==== Exercise materials ====

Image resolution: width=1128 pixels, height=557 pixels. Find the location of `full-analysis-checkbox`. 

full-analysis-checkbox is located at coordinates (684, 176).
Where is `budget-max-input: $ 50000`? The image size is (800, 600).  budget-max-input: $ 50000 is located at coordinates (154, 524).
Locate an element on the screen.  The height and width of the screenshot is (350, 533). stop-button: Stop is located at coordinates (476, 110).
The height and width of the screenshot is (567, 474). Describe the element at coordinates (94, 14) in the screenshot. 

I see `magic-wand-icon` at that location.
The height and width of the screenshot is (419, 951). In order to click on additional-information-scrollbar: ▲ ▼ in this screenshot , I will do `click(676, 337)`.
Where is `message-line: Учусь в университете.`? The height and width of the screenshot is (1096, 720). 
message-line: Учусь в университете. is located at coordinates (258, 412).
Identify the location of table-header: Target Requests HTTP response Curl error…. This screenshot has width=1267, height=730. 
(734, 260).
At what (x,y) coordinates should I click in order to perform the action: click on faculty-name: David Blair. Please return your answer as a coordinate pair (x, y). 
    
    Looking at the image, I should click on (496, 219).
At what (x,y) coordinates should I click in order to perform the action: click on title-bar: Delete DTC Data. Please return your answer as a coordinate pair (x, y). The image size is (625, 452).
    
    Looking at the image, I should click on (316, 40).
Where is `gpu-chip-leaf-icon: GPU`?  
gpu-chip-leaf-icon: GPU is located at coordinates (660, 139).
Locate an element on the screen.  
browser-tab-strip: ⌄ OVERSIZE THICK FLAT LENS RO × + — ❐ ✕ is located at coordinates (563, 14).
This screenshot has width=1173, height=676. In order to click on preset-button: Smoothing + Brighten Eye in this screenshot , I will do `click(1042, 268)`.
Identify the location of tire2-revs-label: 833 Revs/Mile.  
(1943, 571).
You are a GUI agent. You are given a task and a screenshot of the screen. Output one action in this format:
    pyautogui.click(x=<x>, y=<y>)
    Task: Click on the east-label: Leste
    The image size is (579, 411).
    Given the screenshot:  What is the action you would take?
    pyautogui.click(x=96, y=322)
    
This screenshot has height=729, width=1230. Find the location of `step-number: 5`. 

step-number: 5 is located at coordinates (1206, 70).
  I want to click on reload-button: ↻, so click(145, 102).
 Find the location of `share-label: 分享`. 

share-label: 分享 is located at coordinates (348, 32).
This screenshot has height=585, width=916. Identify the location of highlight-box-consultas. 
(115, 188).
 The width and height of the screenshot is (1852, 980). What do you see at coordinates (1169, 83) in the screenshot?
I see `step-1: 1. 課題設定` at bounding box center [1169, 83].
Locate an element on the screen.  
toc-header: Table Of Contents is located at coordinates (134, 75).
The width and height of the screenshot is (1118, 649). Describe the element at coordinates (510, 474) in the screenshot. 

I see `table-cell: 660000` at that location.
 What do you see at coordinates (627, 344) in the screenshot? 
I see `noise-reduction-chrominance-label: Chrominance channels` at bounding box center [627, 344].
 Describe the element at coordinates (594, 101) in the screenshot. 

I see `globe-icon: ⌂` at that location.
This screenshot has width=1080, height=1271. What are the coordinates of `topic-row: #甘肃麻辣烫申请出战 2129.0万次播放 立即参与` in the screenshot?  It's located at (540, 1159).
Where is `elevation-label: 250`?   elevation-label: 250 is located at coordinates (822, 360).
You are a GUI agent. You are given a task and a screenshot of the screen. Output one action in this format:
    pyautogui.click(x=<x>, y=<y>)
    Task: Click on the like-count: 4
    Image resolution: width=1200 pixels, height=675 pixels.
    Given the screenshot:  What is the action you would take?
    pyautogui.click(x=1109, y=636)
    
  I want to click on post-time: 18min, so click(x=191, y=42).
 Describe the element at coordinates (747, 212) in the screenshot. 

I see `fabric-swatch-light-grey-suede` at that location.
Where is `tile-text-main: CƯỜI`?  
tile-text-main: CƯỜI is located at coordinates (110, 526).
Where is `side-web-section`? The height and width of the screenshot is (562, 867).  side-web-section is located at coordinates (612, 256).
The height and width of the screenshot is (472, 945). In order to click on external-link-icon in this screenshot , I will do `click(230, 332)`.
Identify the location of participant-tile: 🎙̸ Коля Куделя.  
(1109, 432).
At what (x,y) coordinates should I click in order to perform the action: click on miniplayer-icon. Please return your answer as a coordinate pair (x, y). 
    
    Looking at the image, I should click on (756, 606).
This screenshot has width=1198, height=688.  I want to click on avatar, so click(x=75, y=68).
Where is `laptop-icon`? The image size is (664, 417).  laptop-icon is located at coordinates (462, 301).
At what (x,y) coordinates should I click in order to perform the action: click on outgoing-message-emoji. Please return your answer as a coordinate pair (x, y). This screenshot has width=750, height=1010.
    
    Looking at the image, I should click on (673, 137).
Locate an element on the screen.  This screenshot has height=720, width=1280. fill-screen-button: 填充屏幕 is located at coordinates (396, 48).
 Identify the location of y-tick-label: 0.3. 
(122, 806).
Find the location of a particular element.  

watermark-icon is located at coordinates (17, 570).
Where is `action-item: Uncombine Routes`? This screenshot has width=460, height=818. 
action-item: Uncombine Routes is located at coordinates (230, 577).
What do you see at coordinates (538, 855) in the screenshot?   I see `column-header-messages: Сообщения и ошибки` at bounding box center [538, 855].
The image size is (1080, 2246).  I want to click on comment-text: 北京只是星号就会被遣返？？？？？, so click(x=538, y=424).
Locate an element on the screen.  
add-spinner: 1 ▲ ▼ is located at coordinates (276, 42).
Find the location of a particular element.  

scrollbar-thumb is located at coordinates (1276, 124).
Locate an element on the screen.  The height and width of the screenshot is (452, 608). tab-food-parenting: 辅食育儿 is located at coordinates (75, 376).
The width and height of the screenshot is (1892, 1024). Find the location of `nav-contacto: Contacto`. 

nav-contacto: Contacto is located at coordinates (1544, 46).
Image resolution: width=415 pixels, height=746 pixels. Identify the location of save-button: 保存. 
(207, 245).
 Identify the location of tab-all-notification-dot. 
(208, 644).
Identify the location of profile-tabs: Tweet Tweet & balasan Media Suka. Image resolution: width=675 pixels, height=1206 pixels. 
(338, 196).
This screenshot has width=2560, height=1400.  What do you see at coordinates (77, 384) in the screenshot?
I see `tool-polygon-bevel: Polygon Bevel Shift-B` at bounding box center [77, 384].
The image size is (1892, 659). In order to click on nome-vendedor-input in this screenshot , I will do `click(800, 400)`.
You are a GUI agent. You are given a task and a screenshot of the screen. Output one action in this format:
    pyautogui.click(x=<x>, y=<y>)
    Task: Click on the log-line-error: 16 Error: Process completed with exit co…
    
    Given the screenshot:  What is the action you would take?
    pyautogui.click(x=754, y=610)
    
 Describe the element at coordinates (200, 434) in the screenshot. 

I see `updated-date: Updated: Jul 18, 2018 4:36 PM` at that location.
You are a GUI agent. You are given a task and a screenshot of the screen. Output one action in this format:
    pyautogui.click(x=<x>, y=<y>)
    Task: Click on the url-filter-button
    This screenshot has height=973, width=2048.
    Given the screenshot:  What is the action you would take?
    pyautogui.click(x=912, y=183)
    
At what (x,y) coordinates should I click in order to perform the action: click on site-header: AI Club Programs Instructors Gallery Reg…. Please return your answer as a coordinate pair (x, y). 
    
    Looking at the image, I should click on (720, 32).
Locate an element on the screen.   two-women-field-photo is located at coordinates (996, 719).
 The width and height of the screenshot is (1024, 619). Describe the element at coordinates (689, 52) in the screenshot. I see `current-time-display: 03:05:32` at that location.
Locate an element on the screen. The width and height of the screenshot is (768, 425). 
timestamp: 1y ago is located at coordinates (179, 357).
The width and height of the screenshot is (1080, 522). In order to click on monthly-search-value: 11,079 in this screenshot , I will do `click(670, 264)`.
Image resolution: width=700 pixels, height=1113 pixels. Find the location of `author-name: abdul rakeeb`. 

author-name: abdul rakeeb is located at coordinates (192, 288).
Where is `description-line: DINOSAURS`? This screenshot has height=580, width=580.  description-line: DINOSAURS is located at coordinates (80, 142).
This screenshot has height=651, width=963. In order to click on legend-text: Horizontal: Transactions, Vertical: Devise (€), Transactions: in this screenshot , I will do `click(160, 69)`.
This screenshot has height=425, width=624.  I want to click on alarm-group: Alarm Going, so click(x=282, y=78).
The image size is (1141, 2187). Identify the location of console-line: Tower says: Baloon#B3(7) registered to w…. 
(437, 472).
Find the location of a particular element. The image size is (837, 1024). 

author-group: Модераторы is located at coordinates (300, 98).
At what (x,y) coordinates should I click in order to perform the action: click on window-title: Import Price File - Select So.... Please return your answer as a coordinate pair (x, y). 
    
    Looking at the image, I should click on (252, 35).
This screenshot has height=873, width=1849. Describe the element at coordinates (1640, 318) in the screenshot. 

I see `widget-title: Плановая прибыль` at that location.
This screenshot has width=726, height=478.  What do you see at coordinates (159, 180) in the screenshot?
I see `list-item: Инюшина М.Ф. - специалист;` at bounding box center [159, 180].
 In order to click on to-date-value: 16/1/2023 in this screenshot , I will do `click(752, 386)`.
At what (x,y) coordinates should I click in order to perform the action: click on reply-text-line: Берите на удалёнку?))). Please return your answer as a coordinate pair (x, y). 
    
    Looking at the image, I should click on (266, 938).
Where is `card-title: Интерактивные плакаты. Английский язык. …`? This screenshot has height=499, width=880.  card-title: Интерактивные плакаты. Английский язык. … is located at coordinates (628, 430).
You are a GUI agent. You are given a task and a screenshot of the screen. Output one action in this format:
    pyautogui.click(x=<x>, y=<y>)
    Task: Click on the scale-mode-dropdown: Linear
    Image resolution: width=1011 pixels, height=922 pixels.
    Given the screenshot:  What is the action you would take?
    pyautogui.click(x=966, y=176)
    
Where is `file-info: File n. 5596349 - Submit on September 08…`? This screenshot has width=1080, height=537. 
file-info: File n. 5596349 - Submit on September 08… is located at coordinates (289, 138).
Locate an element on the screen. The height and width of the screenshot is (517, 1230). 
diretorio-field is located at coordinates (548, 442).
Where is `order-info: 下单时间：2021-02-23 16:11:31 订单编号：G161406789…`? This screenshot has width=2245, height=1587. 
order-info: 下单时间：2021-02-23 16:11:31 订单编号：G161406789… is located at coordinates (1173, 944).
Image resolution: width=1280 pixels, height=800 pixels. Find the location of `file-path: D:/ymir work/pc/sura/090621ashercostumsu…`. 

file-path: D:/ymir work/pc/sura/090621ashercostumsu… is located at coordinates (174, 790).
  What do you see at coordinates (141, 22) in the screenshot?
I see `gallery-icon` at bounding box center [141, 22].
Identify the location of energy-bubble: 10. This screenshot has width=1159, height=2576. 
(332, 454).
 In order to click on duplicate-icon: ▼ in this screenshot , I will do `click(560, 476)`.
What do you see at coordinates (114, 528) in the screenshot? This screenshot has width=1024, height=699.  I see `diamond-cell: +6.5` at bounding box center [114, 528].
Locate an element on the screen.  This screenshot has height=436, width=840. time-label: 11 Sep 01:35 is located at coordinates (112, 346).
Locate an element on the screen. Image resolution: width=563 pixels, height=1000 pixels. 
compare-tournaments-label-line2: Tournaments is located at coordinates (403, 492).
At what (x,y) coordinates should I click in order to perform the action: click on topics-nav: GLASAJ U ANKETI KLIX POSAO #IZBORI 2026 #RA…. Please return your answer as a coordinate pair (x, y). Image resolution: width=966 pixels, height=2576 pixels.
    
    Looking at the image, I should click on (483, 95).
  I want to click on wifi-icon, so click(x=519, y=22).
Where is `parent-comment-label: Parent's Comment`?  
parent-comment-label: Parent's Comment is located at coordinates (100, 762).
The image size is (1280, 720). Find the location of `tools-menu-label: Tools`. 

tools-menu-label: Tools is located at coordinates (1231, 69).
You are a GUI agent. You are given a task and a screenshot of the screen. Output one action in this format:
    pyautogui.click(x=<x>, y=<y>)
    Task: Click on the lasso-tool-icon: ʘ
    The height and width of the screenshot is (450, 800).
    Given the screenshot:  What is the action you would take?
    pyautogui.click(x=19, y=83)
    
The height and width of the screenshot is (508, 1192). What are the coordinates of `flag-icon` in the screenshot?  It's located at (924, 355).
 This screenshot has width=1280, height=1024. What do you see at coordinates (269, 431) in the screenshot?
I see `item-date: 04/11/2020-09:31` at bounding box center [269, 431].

====

Rewrite the rows from "Identify the location of table-header: Target" through "Looking at the image, I should click on (496, 219).", replacing "faculty-name" with "staff-name" and leaving everything else unchanged.

Identify the location of table-header: Target Requests HTTP response Curl error…. This screenshot has width=1267, height=730. 
(734, 260).
At what (x,y) coordinates should I click in order to perform the action: click on staff-name: David Blair. Please return your answer as a coordinate pair (x, y). 
    
    Looking at the image, I should click on (496, 219).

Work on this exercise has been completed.